> **Selected excerpt**
<<<<

Note: Incoming connections use unbuffered channels to broadcast events. If a connected sink becomes slow or disconnected, messages are dropped for that sink only, and the connection is closed.

Examples

Log information about client requests and responses to /tmp/dnstap.sock.

dnstap /tmp/dnstap.sock

Log information about client requests and responses with a custom TCP write buffer (1024 MiB) and queue capacity (2048 x 10000).

dnstap /tmp/dnstap.sock full 1024 2048

Log information including the wire-format DNS message about client requests and responses to /tmp/dnstap.sock.

dnstap unix:///tmp/dnstap.sock full

Log to a remote endpoint.

dnstap tcp://127.0.0.1:6000 full

Log to a remote endpoint by FQDN.

>>>>

> **Information provided**

<<<<

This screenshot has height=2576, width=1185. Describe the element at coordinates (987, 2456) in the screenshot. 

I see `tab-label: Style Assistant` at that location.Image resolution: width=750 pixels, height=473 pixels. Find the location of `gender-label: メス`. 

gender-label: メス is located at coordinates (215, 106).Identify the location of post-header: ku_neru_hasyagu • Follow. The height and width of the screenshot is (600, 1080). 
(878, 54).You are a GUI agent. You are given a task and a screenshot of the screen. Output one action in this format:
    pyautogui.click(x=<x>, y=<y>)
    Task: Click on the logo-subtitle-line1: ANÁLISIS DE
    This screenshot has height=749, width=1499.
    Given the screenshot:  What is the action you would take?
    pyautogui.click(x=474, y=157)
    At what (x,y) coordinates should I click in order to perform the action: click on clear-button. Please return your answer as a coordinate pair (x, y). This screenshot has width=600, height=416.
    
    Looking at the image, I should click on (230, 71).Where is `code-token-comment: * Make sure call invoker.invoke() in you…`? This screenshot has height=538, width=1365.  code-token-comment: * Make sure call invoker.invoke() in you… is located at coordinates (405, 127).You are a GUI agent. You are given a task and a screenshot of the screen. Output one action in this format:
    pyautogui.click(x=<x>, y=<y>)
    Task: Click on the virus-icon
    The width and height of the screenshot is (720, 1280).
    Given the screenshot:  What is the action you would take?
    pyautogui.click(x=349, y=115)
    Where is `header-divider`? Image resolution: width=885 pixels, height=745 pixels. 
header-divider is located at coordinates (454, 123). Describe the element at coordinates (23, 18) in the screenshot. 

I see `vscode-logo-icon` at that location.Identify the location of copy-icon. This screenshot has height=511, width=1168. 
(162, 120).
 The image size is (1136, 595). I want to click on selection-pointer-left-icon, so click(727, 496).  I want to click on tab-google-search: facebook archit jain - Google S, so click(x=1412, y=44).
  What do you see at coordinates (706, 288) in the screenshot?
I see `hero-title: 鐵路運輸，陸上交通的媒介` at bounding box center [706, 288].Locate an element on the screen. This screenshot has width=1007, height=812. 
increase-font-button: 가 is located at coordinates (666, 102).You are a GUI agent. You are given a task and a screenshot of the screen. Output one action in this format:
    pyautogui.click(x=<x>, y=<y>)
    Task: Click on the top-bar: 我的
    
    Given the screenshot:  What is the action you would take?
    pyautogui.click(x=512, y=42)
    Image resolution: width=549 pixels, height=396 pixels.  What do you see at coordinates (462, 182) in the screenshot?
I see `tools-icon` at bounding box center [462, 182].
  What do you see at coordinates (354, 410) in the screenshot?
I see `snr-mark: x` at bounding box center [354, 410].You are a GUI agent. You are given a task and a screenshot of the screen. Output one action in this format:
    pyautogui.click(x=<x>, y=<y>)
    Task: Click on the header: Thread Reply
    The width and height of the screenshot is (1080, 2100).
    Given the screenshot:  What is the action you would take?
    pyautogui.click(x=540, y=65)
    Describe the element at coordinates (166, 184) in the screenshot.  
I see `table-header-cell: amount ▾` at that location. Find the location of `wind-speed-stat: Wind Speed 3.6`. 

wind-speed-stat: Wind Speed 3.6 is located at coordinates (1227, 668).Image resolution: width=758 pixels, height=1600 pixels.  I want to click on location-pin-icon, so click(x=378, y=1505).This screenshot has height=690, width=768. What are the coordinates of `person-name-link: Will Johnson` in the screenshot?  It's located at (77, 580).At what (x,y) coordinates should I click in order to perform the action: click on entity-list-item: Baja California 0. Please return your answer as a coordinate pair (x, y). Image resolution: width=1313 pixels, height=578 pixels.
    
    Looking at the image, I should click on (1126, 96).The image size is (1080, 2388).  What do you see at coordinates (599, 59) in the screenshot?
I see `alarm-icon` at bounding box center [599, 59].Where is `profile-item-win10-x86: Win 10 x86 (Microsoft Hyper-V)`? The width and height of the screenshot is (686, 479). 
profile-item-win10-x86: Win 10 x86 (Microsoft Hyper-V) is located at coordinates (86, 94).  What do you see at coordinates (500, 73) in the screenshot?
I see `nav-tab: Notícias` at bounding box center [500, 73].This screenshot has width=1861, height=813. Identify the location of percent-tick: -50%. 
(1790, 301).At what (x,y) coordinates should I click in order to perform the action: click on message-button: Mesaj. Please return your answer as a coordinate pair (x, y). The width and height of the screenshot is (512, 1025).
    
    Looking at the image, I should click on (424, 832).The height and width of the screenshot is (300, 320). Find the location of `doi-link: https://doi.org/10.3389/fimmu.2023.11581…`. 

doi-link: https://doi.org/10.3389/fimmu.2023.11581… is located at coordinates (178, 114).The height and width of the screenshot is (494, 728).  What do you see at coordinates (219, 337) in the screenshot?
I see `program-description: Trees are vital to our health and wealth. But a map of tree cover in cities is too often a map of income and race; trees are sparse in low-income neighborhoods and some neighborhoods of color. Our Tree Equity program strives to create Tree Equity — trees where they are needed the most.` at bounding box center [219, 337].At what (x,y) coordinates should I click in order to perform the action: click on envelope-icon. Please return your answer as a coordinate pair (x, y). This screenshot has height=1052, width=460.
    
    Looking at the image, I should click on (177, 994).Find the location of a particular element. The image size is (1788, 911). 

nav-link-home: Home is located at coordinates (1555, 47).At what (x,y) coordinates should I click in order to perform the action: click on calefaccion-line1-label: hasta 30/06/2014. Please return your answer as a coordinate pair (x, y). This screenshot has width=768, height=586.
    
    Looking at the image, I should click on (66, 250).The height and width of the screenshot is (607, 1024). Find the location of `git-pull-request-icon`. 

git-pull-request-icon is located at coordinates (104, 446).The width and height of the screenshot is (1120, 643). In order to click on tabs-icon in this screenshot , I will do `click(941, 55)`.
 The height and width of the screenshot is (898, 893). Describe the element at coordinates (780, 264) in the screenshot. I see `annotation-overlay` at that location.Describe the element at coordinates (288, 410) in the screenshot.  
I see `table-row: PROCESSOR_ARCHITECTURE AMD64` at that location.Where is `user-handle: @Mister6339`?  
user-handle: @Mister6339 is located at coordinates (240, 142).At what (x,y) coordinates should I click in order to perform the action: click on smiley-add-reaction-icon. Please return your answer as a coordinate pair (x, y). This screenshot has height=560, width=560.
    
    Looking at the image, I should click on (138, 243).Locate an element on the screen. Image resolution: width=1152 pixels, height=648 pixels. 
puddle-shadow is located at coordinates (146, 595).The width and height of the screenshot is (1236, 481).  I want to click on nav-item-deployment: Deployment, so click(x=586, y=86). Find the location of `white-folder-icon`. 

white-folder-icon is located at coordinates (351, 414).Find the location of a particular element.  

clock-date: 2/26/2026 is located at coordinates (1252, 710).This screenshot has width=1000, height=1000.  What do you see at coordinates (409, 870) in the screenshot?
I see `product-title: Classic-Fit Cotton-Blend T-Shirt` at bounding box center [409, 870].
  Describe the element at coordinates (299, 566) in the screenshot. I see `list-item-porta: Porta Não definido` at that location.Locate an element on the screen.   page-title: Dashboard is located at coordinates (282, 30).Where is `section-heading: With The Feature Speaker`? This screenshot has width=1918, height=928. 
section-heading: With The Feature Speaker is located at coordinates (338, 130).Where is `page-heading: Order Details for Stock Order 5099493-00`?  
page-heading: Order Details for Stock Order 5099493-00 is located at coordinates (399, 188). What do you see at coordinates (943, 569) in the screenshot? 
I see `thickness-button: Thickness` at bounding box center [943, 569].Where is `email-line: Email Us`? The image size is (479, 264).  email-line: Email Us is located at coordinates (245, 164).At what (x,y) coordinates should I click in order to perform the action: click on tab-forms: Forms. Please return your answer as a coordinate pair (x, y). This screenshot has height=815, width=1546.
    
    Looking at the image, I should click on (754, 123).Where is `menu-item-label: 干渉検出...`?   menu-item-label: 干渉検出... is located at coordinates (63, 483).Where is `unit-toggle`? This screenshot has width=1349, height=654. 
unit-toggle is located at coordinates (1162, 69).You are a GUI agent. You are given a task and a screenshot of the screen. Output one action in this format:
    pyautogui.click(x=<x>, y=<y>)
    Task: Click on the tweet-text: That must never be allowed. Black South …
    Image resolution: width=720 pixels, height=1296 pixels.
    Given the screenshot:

>>>>

> **Exercises**
1: Write out the dnstap excerpt word for word. Begin at the words "Log information including" and stop after "a remote endpoint.".
2: Answer these questions from the dnstap excerpt:
(a) What happens to messages and the connection when a connected sink becomes slow or disconnected?
(b) What TCP write buffer size does the custom-buffer example use?
(c) What address and port does the remote endpoint example log to?

> **Results of the exercise**
1:
Log information including the wire-format DNS message about client requests and responses to /tmp/dnstap.sock.

dnstap unix:///tmp/dnstap.sock full

Log to a remote endpoint.

2:
(a) Messages are dropped for that sink only, and the connection is closed.
(b) 1024 MiB.
(c) 127.0.0.1, port 6000.